Summary
TStudents will enhance their listening comprehension, expand historical vocabulary, and practice past narrative tenses. Through engaging activities, they'll learn how a simple tuber influenced agriculture, population growth, and major historical events like the Industrial Revolution and famines, developing skills to discuss historical cause and effect.
Activities
Students begin with a warm-up, discussing staple foods, the Industrial Revolution, and the historical impact of food items, activating prior knowledge and setting the stage for the lesson's theme.
They will watch a video about the potato's history, completing exercises on chronological order and causeand-effect relationships, developing critical listening and analytical skills.

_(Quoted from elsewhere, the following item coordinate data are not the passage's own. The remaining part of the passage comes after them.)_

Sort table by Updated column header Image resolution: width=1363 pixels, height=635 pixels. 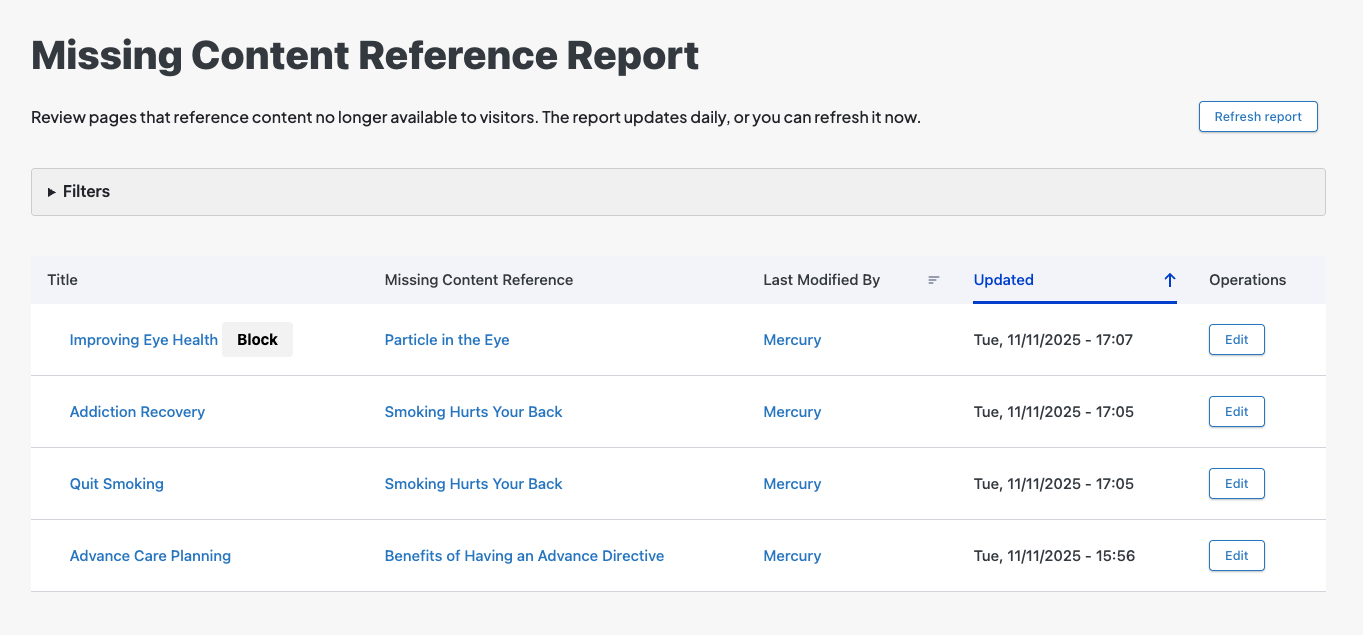[1003, 280]
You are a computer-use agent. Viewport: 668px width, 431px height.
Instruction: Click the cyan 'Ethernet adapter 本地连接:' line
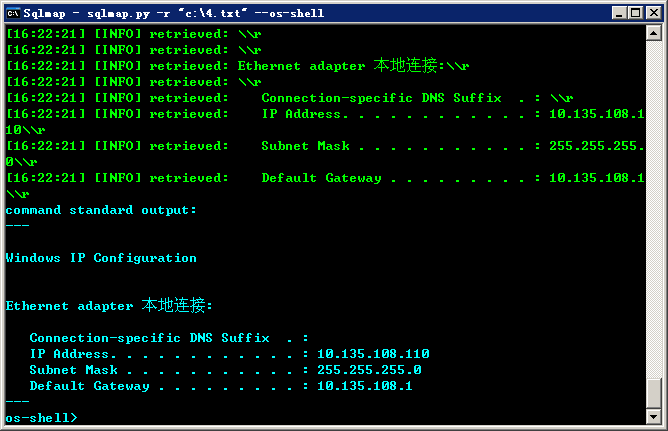(109, 306)
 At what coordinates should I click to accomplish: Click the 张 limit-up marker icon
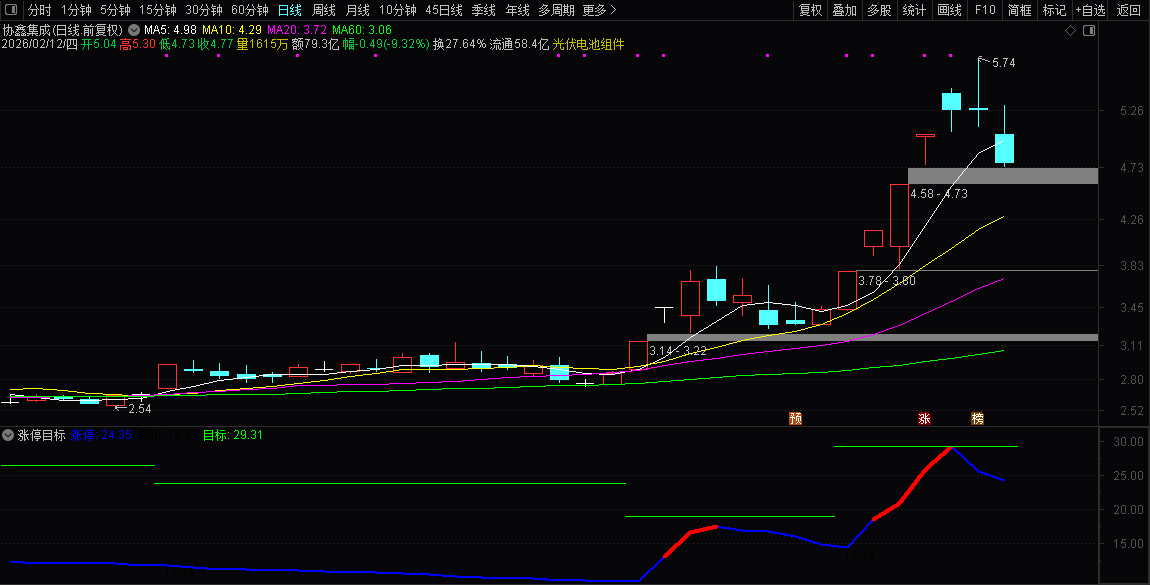point(924,418)
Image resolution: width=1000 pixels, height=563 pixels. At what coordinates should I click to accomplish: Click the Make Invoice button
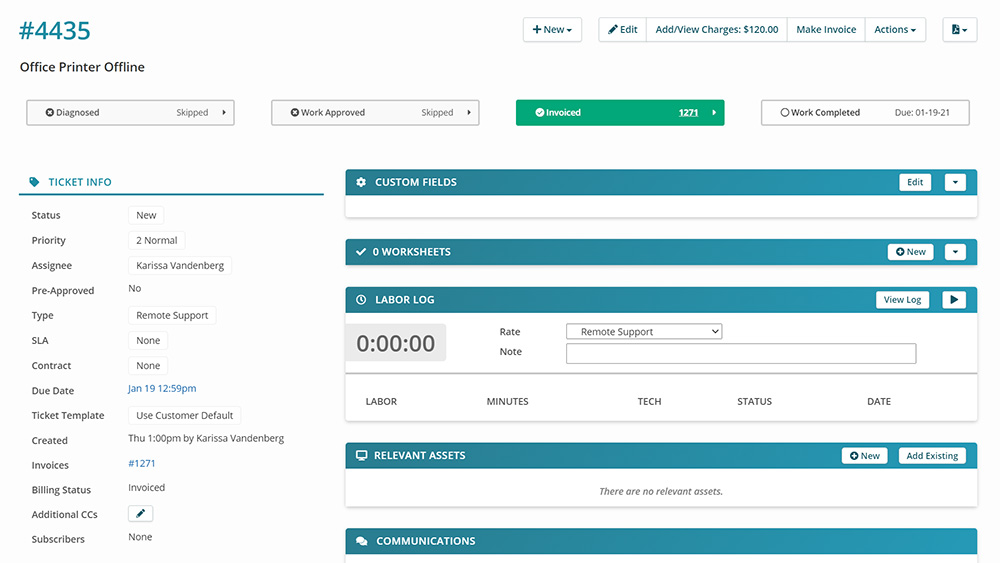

Vocabulary is reinforced through matching definitions and context-based sentence completion, while grammar focuses on using past tenses (Simple, Continuous, Perfect) to narrate historical events.
The lesson concludes with a "what if" discussion, encouraging students to think critically about historical alternatives and the potato's significant role in shaping our world.
Vocabulary focus
The vocabulary focus includes key terms essential for discussing history and agriculture. Words like cultivate, staple (food), famine, blight, influx, Industrial Revolution, and tuber are central.

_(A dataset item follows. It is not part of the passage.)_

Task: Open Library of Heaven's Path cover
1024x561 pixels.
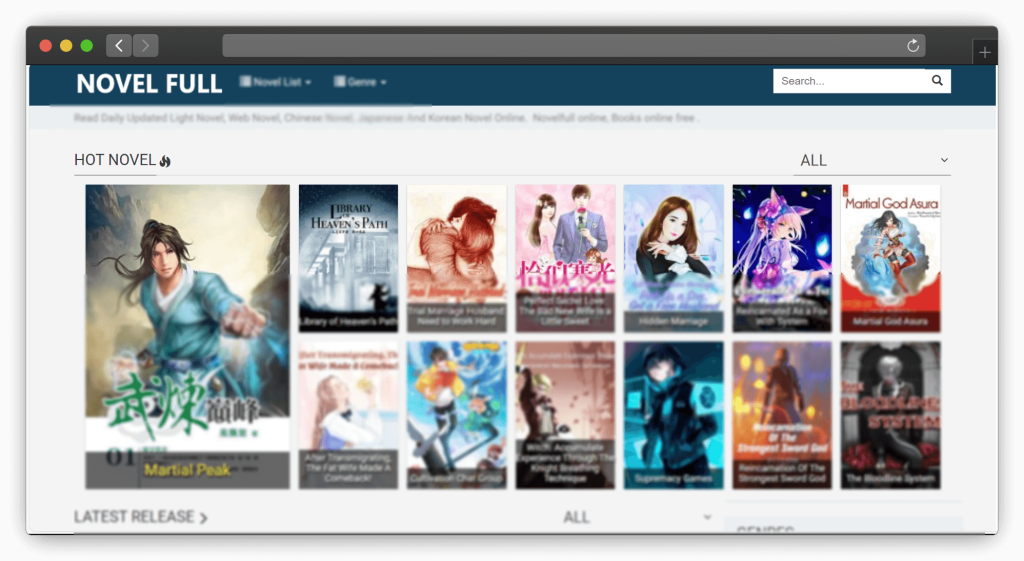Action: tap(348, 257)
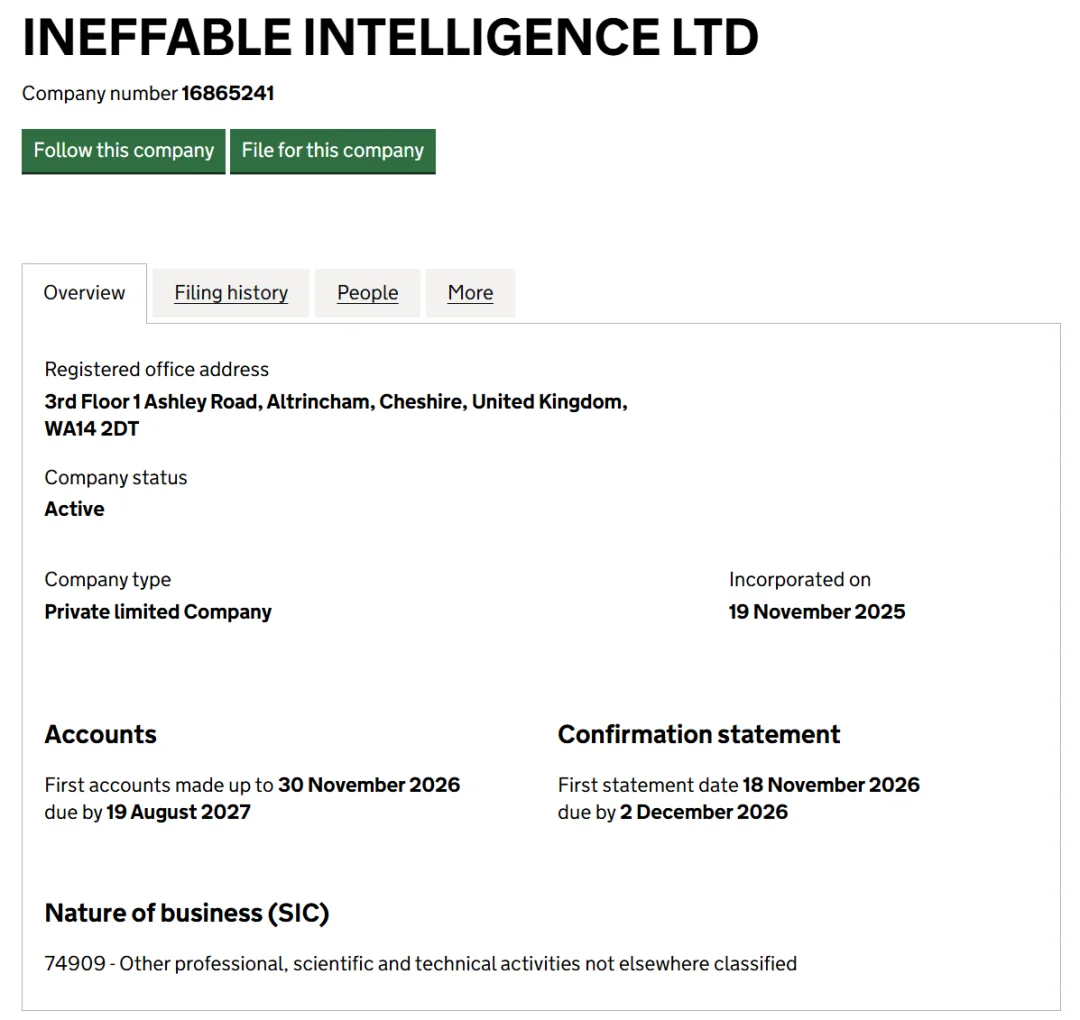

Students practice these terms through matching and gap-fill exercises, enabling them to describe historical processes and impacts related to food and societal change
Grammar focus
This lesson concentrates on narrating past events. The grammar focus is on the appropriate use of the Past Simple for main sequential events, the Past Continuous for background actions or ongoing situations, and the Past Perfect for actions completed before other past events.
Students practice these tenses in a contextualized paragraph completion exercise.